GIVEN ENTRIES
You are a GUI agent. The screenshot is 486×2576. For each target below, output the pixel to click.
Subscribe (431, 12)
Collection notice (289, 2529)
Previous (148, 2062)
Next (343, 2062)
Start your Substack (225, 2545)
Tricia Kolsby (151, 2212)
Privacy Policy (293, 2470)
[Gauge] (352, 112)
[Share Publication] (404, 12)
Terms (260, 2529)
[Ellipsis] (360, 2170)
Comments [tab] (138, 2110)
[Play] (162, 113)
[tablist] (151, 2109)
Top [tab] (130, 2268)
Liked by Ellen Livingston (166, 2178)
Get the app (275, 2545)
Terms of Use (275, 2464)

WORK REQUIRED
Exactly reproduce the lines beginning with the one that contains "Next (343, 2062)" and ending with the last line of the material, both included. Leave out everything else.

RESPONSE BOX
Next (343, 2062)
Start your Substack (225, 2545)
Tricia Kolsby (151, 2212)
Privacy Policy (293, 2470)
[Gauge] (352, 112)
[Share Publication] (404, 12)
Terms (260, 2529)
[Ellipsis] (360, 2170)
Comments [tab] (138, 2110)
[Play] (162, 113)
[tablist] (151, 2109)
Top [tab] (130, 2268)
Liked by Ellen Livingston (166, 2178)
Get the app (275, 2545)
Terms of Use (275, 2464)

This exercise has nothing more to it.